Below are the records; print exactly the lines from the one with "Task: Click the" through the last, both included, and leave the pictures out.

Top of DATA SHOWN

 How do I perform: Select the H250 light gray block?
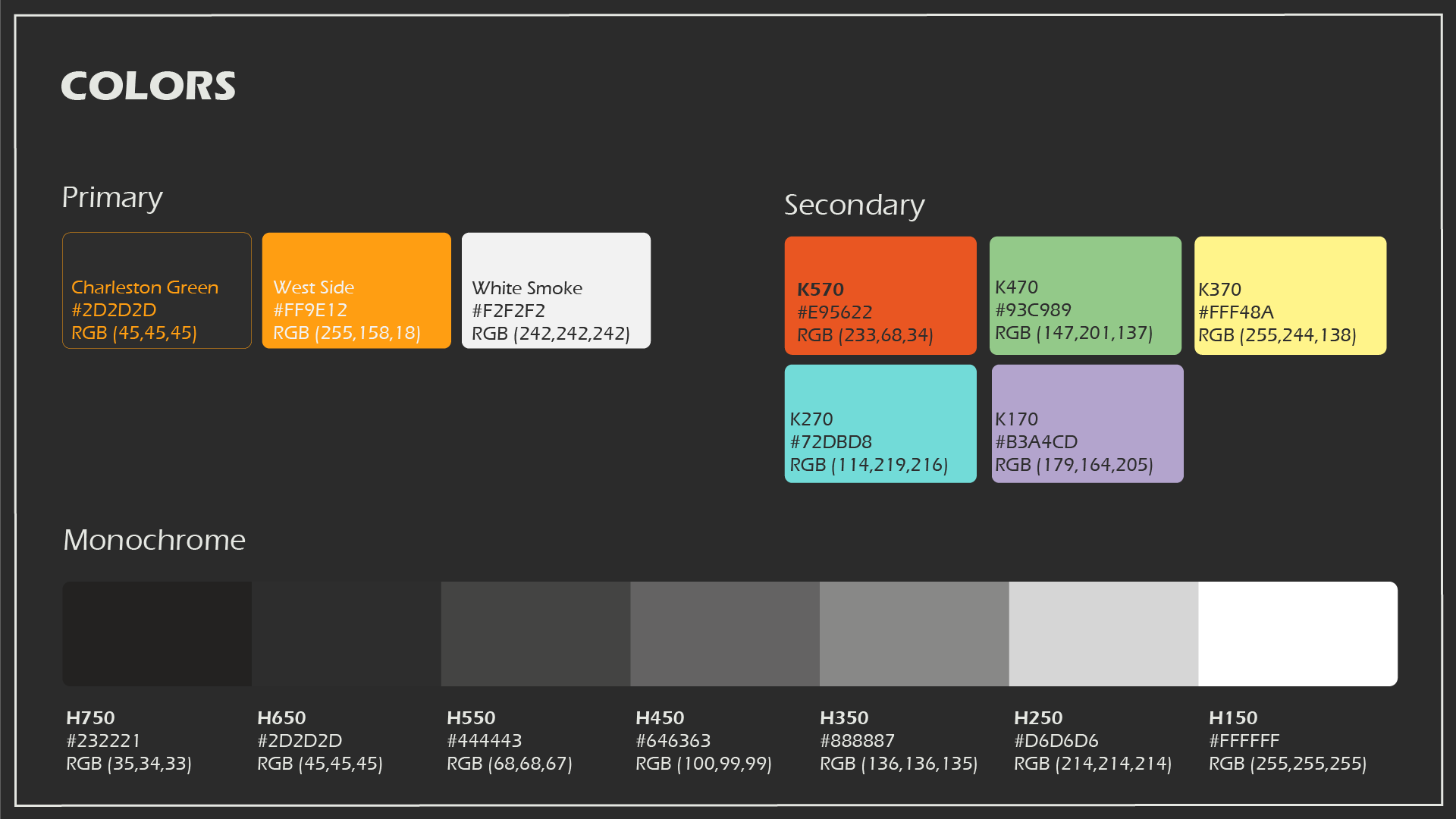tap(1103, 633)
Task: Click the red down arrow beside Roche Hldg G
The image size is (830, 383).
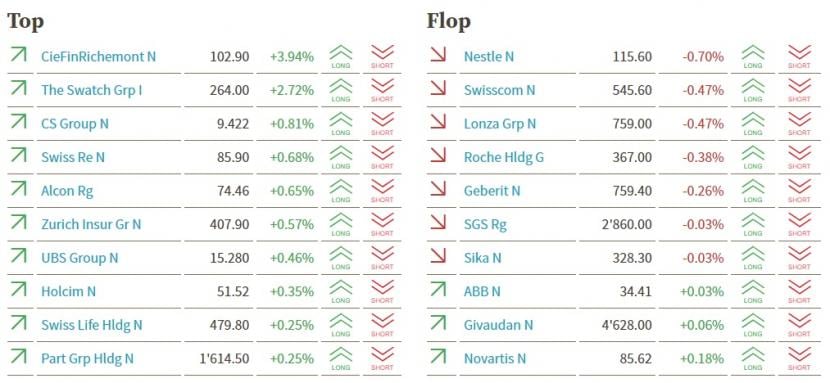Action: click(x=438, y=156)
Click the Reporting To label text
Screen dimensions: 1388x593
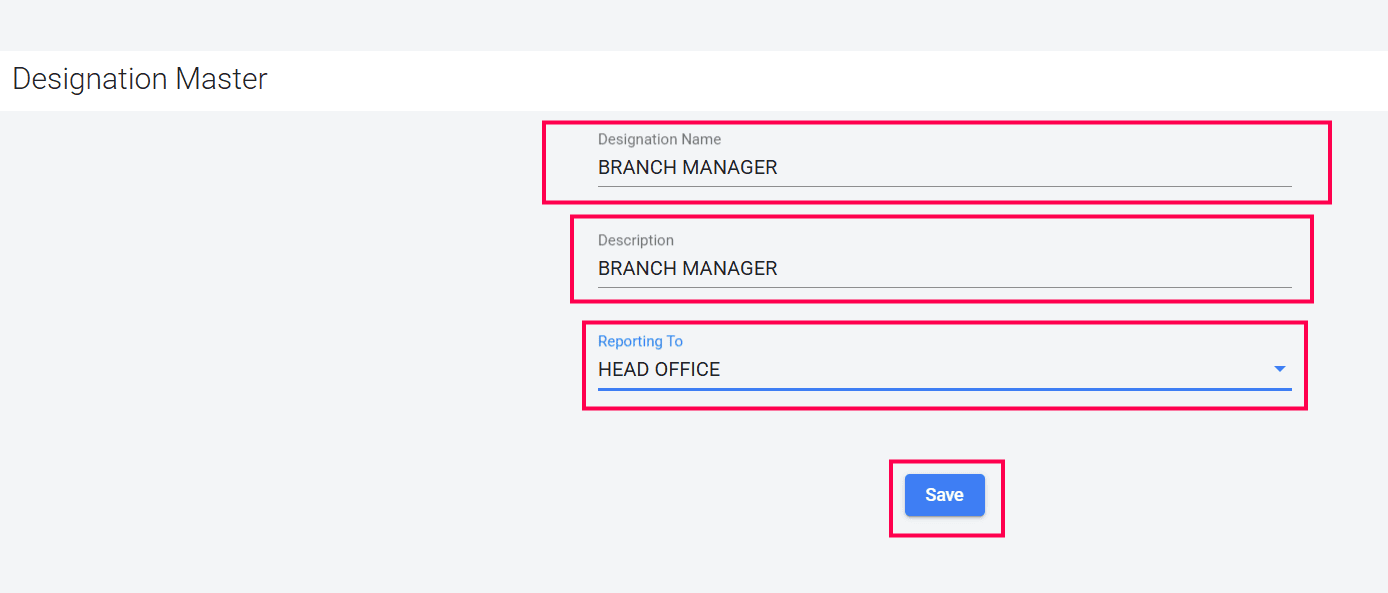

Bottom of DATA SHOWN

* _RESULT_:
Task: Click the red down arrow beside Roche Hldg G
The image size is (830, 383).
Action: click(x=438, y=156)
Click the Reporting To label text
Screen dimensions: 1388x593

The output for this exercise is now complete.